Photo: Yahoo! screencap
Yahoo! News asked several poets to write poetry for the president’s Inauguration Day. Among those commissioned were two Pulitzer Prize winners, authors Brenda Shaughnessy and Kevin Young, and … James Franco.
Yes, the 34-year-old actor was asked to write and perform an inaugural poem for the president because he “has a book of poetry forthcoming from Graywolf Press.“
And, it’s just strange.
The poem comes across as if he couldn’t be bothered to do the thing.
He says several times how little he cares for “political crap” and confesses how strange it seems to have been asked to put together a piece:
“I’m not up there, but Obama is. I was asked to write something For the inauguration of his second term, but what could I write? I was in Asheville, studying writing, but not the political sort; I write confessions and characters, and that sort of thing.”
And, unlike two other poets, Kevin Young and Paul Muldoon, Franco looks like he’s ready for bed, slouching sideways while delivering his poem via what looks like a self-rendered YouTube video in a dim-lit room.
After nine stanzas filibustering with Fitzgerald’s suicide, asking a friend what to write, and a pit stop at a “little burrito place,” Franco recounts a time he and Obama met at the Correspondents’ Dinner in D.C. and how the president recognised him from “Spider-Man.”
In the last three stanzas, the poem becomes less about Obama and more about Franco when he conjectures that if he were to ever play the role of POTUS in a film, he would win the Academy Award hands down.
The entirety sounds more like a stream-of-consciousness exercise rather than a planned out ode to the president’s second term.
Here are two excerpts from the poem entitled “Obama in Asheville“:
Franco’s dilemma of what to write for the president:
“I’m not up there, but Obama is. I was asked to write something
For the inauguration of his second term, but what could I write?
I was in Asheville, studying writing, but not the political sort;
I write confessions and characters, and that sort of thing.
I wrote my friend Frank about what I could do, but he was unresponsive.
I went to class and then the little burrito place where they know me,
And finally at night I got Frank’s email on my phone and pulled over
On the side of Warren Wilson Road, past the school barn with the WWC —
That I couldn’t see in the dark — right before the school entrance;
A little spot where there’s a path that leads to a lake called Snake Lake.
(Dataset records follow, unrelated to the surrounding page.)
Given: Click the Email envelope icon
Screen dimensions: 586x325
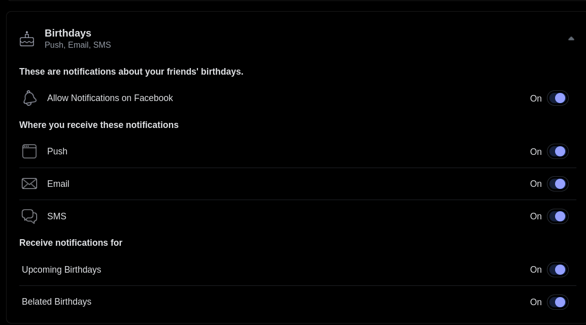Looking at the screenshot, I should tap(29, 184).
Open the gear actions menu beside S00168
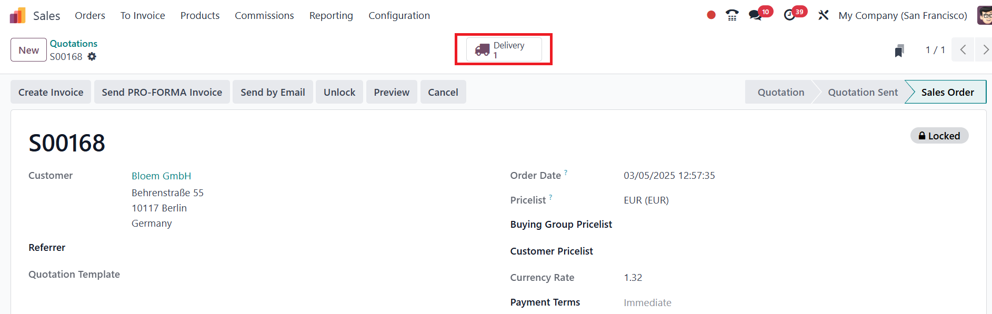Image resolution: width=992 pixels, height=314 pixels. point(92,56)
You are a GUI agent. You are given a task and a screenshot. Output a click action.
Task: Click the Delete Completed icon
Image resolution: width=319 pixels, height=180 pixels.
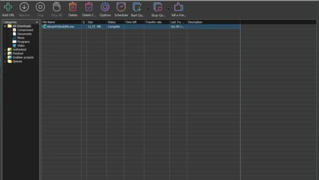[x=89, y=7]
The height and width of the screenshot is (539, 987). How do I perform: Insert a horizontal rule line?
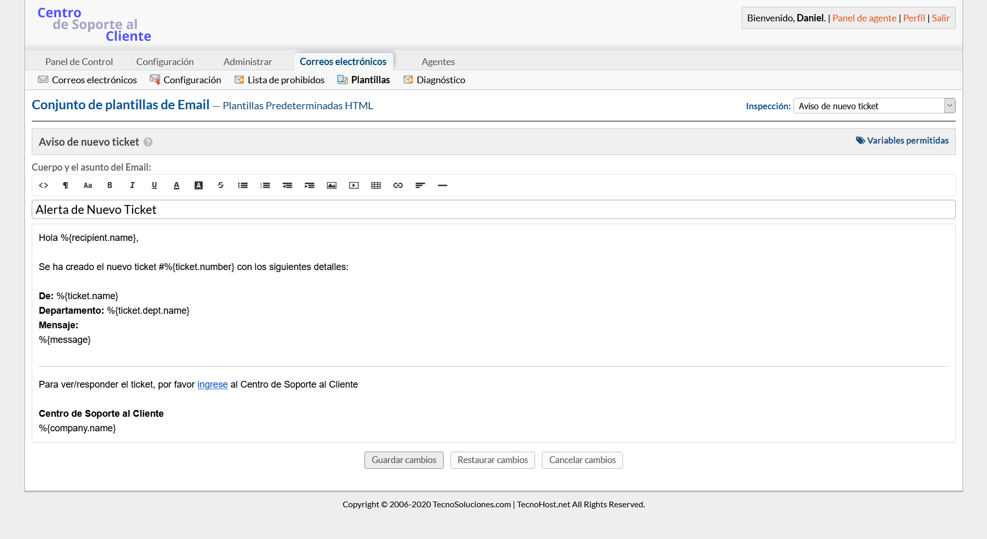click(x=443, y=185)
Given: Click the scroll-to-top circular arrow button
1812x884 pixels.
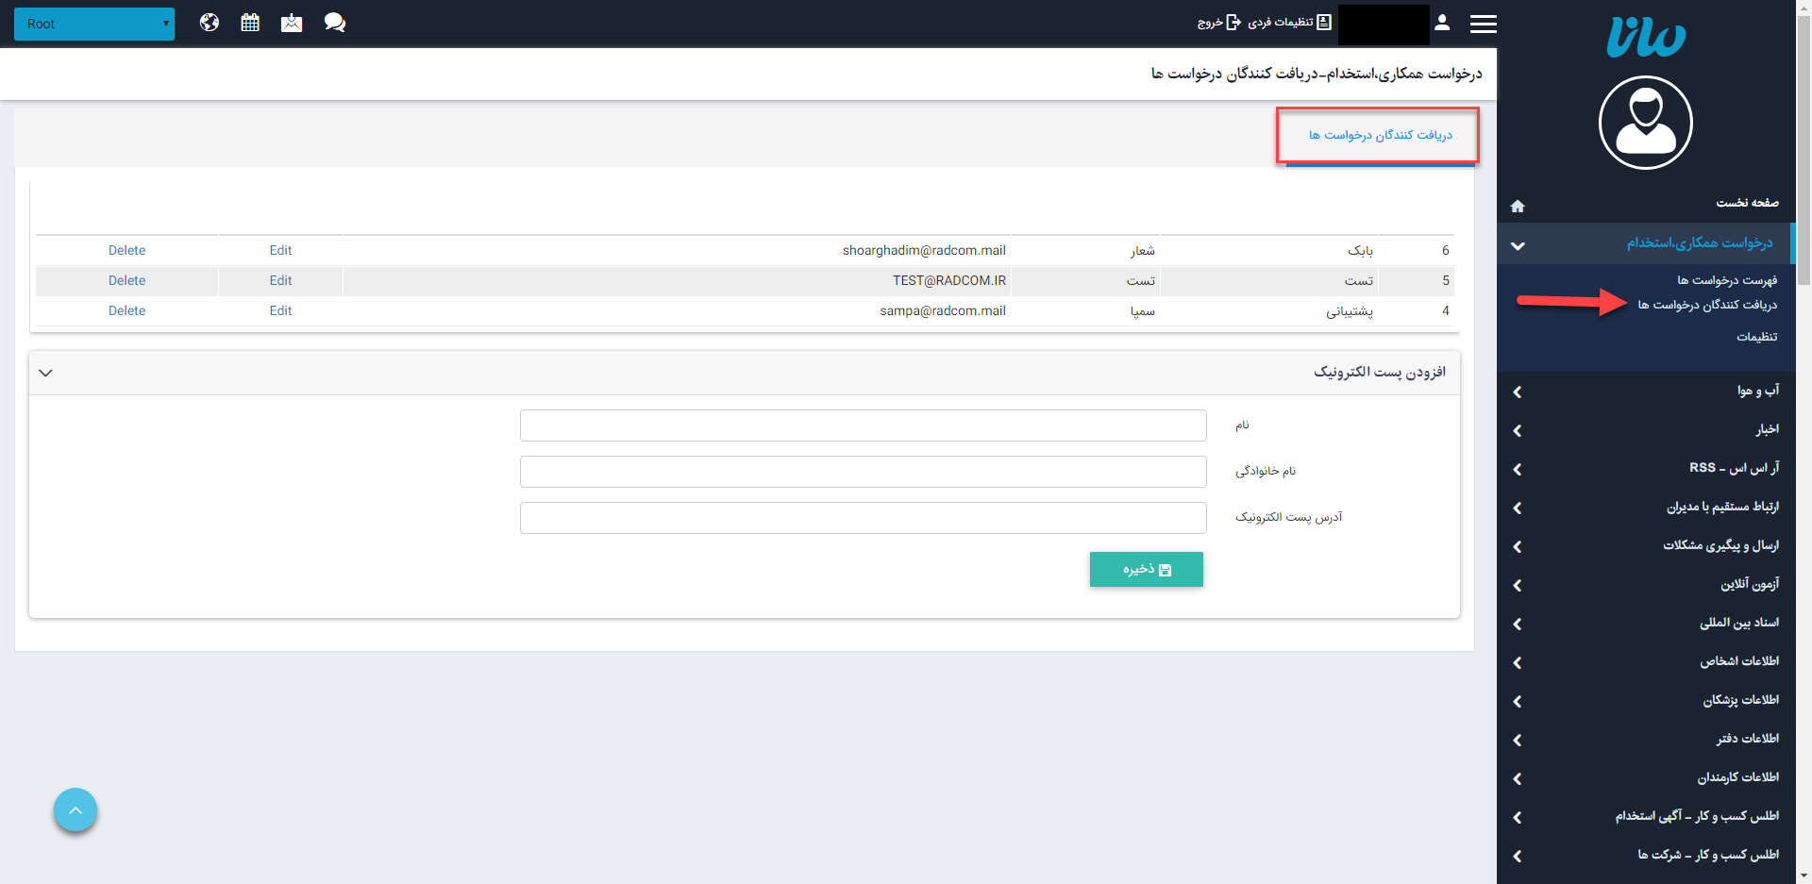Looking at the screenshot, I should [x=76, y=809].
First I called my class at UCLA, and told them to watch Apocalypse Now,
And that it used Heart of Darkness as a model, and that we’d watch
Eleanor Coppola’s Hearts of Darkness, the making-of, the following week.
Then I read Frank’s note. He said he was sleeping 20 hours a day,
With no symptoms except that he desired sleep
And just a little more sleep. He’s in his seventies.
Then he said that my poem was a difficult task.
How to write about a man written about endlessly;
A man whom everyone has some sort of experience of;
How to write so that it’s not just for the converted.”
Where Franco discusses playing Obama in an Academy Award winning movie:
“If I were to act in the film about Obama,
All I would need to get down, aside from the outer stuff—
And I know that’s important—is his essential kindness,
I’d let the writer put in all the political crap,
And the specific things that he was up against,
All that stuff on CNN and the Huffington Post,
And I’d say the lines that were written, just like Obama
Reads his lines, but what would really put the role over
Would be the goodness at its core.
That’s what will be remembered.
Yes, his race, no one will forget. But the soul too.
I’d win the Academy Award if I just captured that.”